Oatmeal adalah sarapan yang populer, namun dampaknya terhadap gula darah sangat bervariasi berdasarkan cara menyiapkannya. Memahami perbedaan-perbedaan ini dapat membantu siapa pun, terutama mereka yang menderita diabetes, membuat pilihan yang tepat untuk makan pagi yang lebih sehat.
Kerusakan Nutrisi
Berikut perbandingan singkat jenis oatmeal yang umum (nilainya merupakan perkiraan per porsi):
- Oat Potong Baja: 150 kalori, 5g protein, 27g karbohidrat, 4g serat, 2,5g lemak.
- Rolled Oats: 150 kalori, 5g protein, 27g karbohidrat, 4g serat, 2,5g lemak.
- Oat Instan: 166 kalori, 3,98g protein, 33g karbohidrat, 3,1g serat, 3g lemak.
Meskipun perbedaan kalorinya kecil, kuncinya terletak pada bagaimana oat ini diproses. Oat yang dipotong baja dan digulung diproses secara minimal, sedangkan oat instan sering kali mengandung tambahan gula dan tidak memiliki kandungan serat yang sama.
Mengapa Pemrosesan Itu Penting
Semakin lambat tubuh Anda mencerna karbohidrat, semakin stabil gula darah Anda. Oat yang dipotong baja membutuhkan waktu lebih lama untuk terurai karena strukturnya yang lebih kasar, sehingga menyebabkan kenaikan kadar glukosa yang lebih perlahan. Sebaliknya, oat instan sudah dimasak sebelumnya dan sering kali dimurnikan, sehingga menyebabkan lonjakan gula darah lebih cepat. Hal ini sangat penting bagi penderita diabetes.

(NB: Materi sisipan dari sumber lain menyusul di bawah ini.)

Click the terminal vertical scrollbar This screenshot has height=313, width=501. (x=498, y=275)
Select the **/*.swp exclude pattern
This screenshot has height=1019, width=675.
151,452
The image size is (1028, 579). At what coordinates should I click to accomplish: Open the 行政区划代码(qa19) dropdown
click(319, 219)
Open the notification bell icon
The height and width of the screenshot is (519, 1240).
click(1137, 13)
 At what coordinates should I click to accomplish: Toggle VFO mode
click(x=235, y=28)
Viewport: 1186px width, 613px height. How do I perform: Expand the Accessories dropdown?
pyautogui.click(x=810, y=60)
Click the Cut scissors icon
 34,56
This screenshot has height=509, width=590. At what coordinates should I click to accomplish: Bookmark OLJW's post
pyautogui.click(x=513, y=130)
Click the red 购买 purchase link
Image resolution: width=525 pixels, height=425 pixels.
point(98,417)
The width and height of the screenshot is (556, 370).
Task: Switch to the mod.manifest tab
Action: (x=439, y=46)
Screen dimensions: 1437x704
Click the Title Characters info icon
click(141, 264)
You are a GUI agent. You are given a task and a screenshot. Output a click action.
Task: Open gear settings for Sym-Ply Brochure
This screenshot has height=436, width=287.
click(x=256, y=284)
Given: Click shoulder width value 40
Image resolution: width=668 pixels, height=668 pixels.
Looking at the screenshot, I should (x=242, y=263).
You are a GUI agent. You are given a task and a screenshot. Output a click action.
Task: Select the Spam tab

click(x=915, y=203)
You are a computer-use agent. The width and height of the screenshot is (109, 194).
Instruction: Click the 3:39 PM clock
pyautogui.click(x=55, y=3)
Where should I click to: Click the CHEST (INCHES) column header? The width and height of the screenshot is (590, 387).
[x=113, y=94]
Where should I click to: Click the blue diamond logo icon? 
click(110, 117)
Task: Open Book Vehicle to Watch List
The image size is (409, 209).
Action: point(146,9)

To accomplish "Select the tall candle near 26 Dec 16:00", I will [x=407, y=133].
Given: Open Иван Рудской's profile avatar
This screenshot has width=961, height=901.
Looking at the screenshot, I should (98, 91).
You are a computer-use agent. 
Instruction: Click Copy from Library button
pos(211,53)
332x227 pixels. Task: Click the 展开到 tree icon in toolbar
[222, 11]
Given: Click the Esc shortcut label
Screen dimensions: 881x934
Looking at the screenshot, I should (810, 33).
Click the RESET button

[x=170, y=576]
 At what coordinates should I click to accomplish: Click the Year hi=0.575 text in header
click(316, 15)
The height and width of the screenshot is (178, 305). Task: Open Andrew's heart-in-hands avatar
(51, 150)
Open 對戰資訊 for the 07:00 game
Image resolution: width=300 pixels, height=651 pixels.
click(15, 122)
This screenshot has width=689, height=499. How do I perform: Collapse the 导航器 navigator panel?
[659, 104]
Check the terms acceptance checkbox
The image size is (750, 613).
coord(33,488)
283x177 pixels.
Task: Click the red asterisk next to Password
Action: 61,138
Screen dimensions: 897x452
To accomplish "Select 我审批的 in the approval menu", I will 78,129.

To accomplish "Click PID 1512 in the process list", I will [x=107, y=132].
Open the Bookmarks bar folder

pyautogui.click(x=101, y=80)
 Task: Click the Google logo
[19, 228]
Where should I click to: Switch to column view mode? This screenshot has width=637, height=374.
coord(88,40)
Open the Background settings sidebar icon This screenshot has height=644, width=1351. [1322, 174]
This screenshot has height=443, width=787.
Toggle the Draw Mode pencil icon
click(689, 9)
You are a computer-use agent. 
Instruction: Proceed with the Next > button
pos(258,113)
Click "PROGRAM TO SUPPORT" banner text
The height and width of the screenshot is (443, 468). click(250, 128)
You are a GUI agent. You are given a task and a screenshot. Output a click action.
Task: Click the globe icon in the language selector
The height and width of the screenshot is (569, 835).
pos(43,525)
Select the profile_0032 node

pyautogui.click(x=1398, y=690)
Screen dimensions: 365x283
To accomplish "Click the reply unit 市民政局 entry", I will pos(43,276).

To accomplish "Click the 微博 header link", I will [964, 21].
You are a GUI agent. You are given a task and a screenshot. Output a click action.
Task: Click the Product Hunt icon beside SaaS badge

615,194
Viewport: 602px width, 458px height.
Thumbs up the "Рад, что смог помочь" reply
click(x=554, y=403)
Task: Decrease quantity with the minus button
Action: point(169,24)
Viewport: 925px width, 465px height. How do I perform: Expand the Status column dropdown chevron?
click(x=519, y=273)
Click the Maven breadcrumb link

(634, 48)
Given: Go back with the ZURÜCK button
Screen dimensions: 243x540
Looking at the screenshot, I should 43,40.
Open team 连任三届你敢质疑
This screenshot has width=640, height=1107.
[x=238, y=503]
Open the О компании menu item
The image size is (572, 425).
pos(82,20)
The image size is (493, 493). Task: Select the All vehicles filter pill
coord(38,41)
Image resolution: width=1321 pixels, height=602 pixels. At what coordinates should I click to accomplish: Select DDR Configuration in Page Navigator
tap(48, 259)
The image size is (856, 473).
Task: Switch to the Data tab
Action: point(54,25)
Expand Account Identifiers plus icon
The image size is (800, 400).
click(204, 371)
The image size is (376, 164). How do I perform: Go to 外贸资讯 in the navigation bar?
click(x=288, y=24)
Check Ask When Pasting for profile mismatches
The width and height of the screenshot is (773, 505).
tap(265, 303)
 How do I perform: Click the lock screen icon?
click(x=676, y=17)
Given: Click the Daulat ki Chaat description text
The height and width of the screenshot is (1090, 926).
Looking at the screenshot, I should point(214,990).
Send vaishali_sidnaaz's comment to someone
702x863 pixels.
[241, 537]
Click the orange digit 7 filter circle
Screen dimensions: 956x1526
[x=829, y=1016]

Menurut Dr. Stacy Heimburger dari SugarFreeMD, “Semakin sedikit oatmeal yang diproses, seperti potongan baja, dapat mengurangi glukosa darah setelah makan dan respons insulin Anda.” Ini karena waktu pencernaan yang lebih lama mencegah lonjakan gula darah secara tiba-tiba.
Peran Beta-Glukan
Oat secara alami kaya akan beta-glukan, serat larut yang terbukti bermanfaat untuk mengontrol gula darah. Beta-glukan memperlambat penyerapan glukosa, mencegah lonjakan tajam setelah makan. Hal ini membuat oat menjadi pilihan yang lebih baik dibandingkan sereal sarapan lainnya, yang tidak mengandung serat ini.
Kontrol Porsi dan Topping
Bahkan oatmeal yang paling sehat pun bisa menjadi masalah jika porsinya berlebihan atau toppingnya tidak sehat. Gula tambahan (sirup maple, gula merah) akan menetralkan manfaat oat yang lambat dicerna.
Untuk membuat oatmeal ramah gula darah:
– Ukur ukuran porsi dengan hati-hati.
– Gunakan pemanis alami secukupnya (beri, kayu manis).
– Hindari topping olahan seperti sirup rasa.
Kesimpulan
Memilih oat yang dipotong atau digulung dibandingkan varietas instan, memperhatikan ukuran porsi, dan membatasi gula tambahan dapat mengubah oatmeal dari potensi lonjakan gula darah menjadi pilihan sarapan yang stabil dan bergizi. Bagi penderita diabetes, penyesuaian kecil ini dapat membuat perbedaan yang signifikan dalam mengelola kesehatannya.